**Set task:** Rewrite every row below, swapping "Disciplines" for "Subjects" and keeping everything else unchanged. Omit the pictures from your output.

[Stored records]
start
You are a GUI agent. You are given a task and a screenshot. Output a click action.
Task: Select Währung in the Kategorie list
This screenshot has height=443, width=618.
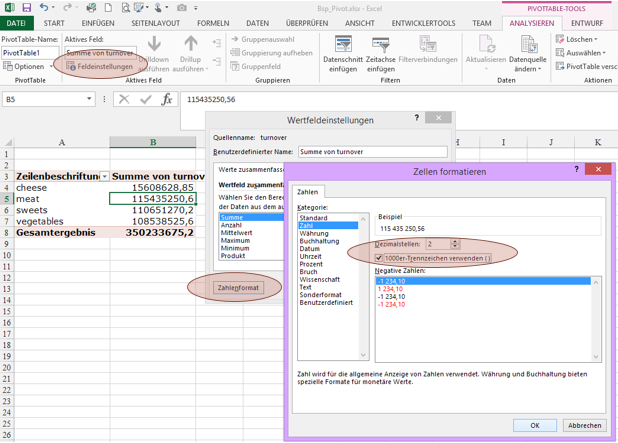click(x=314, y=233)
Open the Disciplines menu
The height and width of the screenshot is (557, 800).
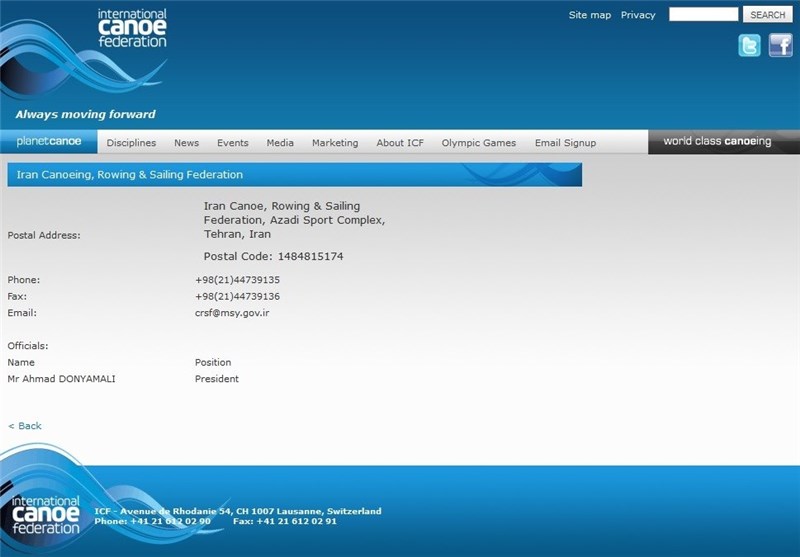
end
**Answer to the exercise:**
You are a GUI agent. You are given a task and a screenshot. Output a click action.
Task: Select Währung in the Kategorie list
This screenshot has height=443, width=618.
click(x=314, y=233)
Open the Subjects menu
The height and width of the screenshot is (557, 800).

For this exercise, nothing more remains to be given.